▶ HOW TO COMPLETE THIS TASK: Extend the passage on deploying a distributed tracing stack on Red Hat OpenShift, picking up after its final sentence.

***** TEXT SEGMENT

In modern cloud-native environments, distributed tracing is essential for maintaining visibility into complex microservices. However, deploying a complete, end-to-end tracing stack on Red Hat OpenShift has traditionally required significant manual effort. To address this, the cluster observability operator now introduces the ObservabilityInstaller custom resource (CR). This new capability automates the deployment and integration of the entire tracing ecosystem, moving from a fragmented manual process to a unified, declarative installation.
Traditional multistep installation
Previously, administrators had to install each operator individually, provision their respective custom resources, manually configure role-based access control (RBAC), and link the OpenTelemetry collector to the storage backend. This multistep workflow was not only time consuming but also increased the risk of configuration errors.

**********
***** DATA SHOWN

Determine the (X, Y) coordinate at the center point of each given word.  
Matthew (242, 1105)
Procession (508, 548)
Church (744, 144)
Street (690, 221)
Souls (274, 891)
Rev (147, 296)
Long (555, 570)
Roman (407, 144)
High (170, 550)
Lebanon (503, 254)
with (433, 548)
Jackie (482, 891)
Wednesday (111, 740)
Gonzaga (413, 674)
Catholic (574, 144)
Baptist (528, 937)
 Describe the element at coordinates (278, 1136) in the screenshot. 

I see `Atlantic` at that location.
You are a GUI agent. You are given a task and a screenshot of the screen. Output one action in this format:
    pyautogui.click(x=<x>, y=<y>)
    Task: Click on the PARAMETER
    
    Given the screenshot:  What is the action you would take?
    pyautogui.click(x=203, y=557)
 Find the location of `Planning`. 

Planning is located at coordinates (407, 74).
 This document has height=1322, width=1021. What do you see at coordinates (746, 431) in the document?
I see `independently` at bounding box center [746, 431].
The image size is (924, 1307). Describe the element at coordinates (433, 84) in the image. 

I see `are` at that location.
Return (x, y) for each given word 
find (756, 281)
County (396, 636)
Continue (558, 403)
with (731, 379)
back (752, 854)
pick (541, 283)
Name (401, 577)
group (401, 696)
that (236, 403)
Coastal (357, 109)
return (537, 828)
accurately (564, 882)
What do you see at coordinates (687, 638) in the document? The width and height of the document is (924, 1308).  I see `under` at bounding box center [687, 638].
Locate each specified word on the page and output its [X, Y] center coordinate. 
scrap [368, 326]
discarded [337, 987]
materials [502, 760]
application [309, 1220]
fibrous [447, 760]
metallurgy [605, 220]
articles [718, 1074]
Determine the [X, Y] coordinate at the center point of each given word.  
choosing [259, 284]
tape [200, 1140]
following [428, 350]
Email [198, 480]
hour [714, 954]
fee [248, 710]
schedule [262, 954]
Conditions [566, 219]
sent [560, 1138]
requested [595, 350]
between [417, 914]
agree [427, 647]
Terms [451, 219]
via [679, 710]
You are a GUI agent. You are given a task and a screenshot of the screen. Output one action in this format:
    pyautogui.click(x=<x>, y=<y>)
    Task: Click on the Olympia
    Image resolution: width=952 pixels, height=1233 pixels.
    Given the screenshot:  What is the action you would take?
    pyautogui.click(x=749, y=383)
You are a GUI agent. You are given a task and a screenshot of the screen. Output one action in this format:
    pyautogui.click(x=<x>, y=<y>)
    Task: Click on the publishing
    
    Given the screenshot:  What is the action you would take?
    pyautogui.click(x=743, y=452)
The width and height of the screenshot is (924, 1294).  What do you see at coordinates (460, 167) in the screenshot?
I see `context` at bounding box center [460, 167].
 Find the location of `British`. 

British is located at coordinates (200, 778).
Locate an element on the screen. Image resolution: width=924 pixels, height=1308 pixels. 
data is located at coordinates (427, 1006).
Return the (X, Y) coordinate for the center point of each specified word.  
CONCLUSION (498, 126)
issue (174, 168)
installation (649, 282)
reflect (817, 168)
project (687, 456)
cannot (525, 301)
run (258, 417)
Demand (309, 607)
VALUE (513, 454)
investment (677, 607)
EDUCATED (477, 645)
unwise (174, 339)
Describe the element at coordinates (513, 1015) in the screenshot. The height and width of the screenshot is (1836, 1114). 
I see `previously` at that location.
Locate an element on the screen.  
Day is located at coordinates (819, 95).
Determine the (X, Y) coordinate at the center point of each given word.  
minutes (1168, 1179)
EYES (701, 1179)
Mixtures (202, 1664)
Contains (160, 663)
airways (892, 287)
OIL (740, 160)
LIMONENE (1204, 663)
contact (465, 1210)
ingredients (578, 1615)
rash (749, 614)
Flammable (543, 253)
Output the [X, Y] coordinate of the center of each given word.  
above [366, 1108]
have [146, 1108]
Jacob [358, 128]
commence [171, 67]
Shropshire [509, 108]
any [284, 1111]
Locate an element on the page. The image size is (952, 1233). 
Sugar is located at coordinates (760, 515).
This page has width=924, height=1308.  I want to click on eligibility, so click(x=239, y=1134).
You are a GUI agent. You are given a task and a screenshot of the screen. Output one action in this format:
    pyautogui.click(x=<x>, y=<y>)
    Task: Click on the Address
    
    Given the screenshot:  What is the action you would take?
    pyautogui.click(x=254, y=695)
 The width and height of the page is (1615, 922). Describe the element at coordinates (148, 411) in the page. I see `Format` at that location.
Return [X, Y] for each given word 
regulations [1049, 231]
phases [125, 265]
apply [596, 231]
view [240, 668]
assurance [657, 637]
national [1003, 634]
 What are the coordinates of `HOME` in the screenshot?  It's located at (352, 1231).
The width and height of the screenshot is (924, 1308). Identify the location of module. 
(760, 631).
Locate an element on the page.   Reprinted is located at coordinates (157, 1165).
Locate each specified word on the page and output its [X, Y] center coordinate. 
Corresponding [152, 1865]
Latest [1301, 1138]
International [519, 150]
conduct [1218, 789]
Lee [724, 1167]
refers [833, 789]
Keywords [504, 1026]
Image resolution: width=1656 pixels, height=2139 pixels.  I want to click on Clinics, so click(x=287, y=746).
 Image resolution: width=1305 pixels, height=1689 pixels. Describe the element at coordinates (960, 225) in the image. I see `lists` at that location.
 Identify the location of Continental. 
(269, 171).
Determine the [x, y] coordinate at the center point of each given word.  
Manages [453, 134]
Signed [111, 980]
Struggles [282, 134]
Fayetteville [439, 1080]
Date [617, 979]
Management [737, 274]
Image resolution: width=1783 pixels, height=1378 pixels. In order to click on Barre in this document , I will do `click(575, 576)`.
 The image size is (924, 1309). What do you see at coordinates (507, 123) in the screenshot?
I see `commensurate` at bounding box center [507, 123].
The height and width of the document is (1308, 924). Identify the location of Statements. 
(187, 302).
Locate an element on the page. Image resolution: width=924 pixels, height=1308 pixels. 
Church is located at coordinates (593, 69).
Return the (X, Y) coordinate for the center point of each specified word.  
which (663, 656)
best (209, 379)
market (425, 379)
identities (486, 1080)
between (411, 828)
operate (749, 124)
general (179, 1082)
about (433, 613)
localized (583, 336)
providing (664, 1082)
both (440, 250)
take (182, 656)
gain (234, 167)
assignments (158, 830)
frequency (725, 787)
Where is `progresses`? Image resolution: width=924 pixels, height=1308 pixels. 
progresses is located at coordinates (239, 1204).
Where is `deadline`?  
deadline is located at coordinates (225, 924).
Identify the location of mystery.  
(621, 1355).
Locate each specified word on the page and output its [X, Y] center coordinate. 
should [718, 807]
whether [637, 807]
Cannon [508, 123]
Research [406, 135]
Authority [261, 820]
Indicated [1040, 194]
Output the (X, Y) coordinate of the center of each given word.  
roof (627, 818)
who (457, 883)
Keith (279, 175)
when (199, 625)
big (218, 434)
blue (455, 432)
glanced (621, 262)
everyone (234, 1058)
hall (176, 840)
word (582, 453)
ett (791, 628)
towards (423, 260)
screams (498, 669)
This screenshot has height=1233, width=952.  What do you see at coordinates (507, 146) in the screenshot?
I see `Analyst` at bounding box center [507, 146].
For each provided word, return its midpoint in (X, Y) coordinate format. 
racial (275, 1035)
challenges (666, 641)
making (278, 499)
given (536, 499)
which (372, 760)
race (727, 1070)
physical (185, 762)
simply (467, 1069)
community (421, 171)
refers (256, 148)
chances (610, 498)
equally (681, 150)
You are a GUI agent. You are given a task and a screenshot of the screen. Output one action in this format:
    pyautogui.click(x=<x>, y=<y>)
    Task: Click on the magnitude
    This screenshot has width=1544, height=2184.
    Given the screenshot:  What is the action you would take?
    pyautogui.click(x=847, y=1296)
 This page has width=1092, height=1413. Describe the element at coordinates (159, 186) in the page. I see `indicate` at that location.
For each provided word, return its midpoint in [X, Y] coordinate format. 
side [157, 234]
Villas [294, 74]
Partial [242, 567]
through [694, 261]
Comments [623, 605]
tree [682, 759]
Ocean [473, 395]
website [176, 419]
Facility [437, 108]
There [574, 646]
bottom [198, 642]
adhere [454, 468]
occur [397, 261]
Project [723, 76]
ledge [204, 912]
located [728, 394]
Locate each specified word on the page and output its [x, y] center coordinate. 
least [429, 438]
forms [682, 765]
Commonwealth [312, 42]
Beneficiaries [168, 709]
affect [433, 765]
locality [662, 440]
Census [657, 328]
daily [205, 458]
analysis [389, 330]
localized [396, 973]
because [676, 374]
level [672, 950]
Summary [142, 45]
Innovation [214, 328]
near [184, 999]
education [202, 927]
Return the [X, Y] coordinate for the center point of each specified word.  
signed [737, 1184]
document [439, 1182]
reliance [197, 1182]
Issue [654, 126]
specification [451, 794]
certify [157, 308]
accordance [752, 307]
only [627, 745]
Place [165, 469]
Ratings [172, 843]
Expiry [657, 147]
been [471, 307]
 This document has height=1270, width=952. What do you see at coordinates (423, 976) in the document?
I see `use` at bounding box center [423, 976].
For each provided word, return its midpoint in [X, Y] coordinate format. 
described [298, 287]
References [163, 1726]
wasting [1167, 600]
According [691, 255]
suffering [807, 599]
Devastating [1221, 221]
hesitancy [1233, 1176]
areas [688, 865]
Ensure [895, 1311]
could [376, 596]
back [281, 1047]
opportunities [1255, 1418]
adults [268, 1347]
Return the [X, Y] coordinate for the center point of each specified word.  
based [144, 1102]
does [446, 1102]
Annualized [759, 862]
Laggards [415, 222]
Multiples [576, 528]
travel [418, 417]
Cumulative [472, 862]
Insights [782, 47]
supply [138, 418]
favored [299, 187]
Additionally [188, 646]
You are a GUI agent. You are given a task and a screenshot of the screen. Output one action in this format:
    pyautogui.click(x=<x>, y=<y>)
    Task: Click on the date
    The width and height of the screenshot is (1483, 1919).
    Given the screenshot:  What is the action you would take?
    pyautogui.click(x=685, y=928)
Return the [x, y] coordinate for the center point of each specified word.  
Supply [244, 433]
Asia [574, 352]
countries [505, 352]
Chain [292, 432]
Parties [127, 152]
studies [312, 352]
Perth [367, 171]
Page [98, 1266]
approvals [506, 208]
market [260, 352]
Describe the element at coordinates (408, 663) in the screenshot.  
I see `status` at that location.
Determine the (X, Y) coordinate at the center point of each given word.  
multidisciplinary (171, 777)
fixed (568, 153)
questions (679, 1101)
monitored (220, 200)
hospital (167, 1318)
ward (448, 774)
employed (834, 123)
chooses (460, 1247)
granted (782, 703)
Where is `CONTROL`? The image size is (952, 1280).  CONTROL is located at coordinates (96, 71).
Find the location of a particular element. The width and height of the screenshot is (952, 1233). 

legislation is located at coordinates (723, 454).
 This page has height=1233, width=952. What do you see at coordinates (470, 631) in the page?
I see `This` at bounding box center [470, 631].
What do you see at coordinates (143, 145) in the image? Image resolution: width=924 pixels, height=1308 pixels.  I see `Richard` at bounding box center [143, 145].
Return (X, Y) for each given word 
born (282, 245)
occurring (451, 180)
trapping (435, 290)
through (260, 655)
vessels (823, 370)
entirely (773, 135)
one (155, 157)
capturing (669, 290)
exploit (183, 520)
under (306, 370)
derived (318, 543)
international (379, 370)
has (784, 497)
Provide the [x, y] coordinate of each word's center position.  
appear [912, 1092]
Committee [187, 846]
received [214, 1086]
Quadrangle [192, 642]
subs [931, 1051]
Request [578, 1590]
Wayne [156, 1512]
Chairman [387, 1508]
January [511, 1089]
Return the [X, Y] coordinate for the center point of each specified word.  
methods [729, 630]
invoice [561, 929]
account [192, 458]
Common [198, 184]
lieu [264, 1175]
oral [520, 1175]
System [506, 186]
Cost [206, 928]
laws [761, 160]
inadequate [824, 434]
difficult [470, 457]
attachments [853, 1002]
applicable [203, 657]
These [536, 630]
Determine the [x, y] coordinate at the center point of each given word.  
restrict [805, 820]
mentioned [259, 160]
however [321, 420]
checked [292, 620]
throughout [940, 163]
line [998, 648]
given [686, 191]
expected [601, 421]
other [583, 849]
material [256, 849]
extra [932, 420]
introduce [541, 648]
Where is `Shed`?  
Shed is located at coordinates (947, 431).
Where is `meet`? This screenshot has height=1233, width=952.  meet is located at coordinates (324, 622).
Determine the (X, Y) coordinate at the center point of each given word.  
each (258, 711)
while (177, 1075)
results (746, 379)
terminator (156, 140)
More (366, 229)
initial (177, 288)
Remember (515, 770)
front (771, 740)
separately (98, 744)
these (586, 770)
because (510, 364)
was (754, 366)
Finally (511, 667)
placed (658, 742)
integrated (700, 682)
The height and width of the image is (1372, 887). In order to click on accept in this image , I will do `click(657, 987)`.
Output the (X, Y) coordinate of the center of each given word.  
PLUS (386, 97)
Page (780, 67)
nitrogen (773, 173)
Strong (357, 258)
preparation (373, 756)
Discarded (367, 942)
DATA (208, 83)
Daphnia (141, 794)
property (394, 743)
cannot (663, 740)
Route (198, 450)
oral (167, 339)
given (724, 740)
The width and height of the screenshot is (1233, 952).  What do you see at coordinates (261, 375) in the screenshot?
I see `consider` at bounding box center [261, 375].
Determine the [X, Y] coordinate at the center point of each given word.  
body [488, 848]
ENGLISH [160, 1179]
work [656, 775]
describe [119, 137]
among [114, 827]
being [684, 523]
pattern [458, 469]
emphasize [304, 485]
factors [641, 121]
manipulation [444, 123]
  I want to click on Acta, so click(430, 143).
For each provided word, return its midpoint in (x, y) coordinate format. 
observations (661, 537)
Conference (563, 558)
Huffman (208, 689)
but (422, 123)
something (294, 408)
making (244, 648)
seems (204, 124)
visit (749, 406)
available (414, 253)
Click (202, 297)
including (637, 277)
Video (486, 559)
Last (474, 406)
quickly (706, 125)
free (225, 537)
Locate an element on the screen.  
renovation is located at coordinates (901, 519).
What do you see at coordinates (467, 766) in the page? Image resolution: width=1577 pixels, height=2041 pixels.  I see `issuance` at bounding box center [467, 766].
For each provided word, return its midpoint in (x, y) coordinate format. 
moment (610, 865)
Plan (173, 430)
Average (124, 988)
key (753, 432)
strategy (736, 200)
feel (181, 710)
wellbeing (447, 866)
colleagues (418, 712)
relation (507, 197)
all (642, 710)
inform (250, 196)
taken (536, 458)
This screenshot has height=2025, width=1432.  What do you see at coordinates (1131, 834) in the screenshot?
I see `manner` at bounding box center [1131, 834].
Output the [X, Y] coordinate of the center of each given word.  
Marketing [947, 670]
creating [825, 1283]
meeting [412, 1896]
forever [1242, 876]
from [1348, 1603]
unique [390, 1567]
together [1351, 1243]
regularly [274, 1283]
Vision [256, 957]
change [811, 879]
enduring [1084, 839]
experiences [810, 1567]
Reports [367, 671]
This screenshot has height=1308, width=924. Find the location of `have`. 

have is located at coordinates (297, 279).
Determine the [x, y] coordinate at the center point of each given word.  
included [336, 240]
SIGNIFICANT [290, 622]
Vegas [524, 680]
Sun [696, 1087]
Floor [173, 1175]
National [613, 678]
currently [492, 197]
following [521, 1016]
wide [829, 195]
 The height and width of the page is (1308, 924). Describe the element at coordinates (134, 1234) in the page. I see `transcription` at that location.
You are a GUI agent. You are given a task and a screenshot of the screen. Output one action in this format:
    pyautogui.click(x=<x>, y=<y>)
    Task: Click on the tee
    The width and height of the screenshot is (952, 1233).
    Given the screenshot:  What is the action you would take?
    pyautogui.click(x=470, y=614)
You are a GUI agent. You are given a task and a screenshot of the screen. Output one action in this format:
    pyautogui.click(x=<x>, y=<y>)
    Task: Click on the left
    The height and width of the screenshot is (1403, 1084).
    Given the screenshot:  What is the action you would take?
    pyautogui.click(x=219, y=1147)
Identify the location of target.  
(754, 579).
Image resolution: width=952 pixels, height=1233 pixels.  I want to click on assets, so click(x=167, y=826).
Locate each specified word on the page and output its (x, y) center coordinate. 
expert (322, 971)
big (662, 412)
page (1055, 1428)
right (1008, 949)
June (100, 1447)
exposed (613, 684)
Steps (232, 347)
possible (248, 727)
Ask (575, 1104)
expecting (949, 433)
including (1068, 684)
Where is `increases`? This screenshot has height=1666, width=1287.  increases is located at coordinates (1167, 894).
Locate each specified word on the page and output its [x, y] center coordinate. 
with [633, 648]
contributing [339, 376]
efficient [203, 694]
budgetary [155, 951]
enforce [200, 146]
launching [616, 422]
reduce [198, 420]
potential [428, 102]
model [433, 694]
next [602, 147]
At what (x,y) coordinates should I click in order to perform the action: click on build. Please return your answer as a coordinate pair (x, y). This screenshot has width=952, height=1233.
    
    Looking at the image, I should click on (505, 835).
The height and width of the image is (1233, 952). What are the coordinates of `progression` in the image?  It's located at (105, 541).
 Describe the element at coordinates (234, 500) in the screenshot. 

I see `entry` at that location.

**********

▶ EXERCISE ANSWER:
A production-ready tracing stack on OpenShift relies on three foundational components:
- Red Hat build of OpenTelemetry manages data collection and ingestion.
- Tempo operator provides scalable, high-performance trace storage.
- Cluster observability operator delivers the integrated visualization and UI components.
Figure 1 illustrates the high-level architecture including all components.

Streamline deployment with ObservabilityInstaller
The ObservabilityInstaller CR acts as a high-level orchestrator. It simplifies the process by automating the provisioning of the OpenTelemetryCollector, TempoStack, and the tracing UIPlugin.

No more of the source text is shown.